EXERCISE DIRECTIONS →
All of the records should come back exactly as written.
==== MATERIAL PROVIDED ====
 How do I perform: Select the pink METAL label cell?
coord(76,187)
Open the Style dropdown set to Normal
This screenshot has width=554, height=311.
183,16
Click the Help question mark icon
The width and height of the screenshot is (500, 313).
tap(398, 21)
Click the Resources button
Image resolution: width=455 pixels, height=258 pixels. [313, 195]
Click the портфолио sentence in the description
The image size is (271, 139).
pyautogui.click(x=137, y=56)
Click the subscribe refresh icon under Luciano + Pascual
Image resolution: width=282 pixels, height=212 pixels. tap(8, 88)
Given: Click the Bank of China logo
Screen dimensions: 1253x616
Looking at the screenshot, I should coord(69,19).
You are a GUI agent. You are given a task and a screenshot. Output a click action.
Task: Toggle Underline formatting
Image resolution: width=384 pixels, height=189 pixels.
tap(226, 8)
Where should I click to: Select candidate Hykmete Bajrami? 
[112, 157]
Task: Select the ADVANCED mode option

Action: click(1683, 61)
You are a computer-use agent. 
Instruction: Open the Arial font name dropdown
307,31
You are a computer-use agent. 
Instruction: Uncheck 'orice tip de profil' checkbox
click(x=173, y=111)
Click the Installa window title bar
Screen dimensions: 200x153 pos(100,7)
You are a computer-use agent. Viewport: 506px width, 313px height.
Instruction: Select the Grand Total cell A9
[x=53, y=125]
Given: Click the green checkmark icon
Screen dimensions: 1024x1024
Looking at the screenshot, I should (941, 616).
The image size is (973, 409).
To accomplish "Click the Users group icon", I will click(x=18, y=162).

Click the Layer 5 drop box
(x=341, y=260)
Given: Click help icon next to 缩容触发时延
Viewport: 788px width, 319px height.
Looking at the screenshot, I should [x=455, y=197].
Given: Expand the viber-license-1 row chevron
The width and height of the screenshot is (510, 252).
====
TASK OUTPUT →
 How do I perform: Select the pink METAL label cell?
coord(76,187)
Open the Style dropdown set to Normal
This screenshot has width=554, height=311.
183,16
Click the Help question mark icon
The width and height of the screenshot is (500, 313).
tap(398, 21)
Click the Resources button
Image resolution: width=455 pixels, height=258 pixels. [313, 195]
Click the портфолио sentence in the description
The image size is (271, 139).
pyautogui.click(x=137, y=56)
Click the subscribe refresh icon under Luciano + Pascual
Image resolution: width=282 pixels, height=212 pixels. tap(8, 88)
Given: Click the Bank of China logo
Screen dimensions: 1253x616
Looking at the screenshot, I should coord(69,19).
You are a GUI agent. You are given a task and a screenshot. Output a click action.
Task: Toggle Underline formatting
Image resolution: width=384 pixels, height=189 pixels.
tap(226, 8)
Where should I click to: Select candidate Hykmete Bajrami? 
[112, 157]
Task: Select the ADVANCED mode option

Action: click(1683, 61)
You are a computer-use agent. 
Instruction: Open the Arial font name dropdown
307,31
You are a computer-use agent. 
Instruction: Uncheck 'orice tip de profil' checkbox
click(x=173, y=111)
Click the Installa window title bar
Screen dimensions: 200x153 pos(100,7)
You are a computer-use agent. Viewport: 506px width, 313px height.
Instruction: Select the Grand Total cell A9
[x=53, y=125]
Given: Click the green checkmark icon
Screen dimensions: 1024x1024
Looking at the screenshot, I should (941, 616).
The image size is (973, 409).
To accomplish "Click the Users group icon", I will click(x=18, y=162).

Click the Layer 5 drop box
(x=341, y=260)
Given: Click help icon next to 缩容触发时延
Viewport: 788px width, 319px height.
Looking at the screenshot, I should [x=455, y=197].
Given: Expand the viber-license-1 row chevron
The width and height of the screenshot is (510, 252).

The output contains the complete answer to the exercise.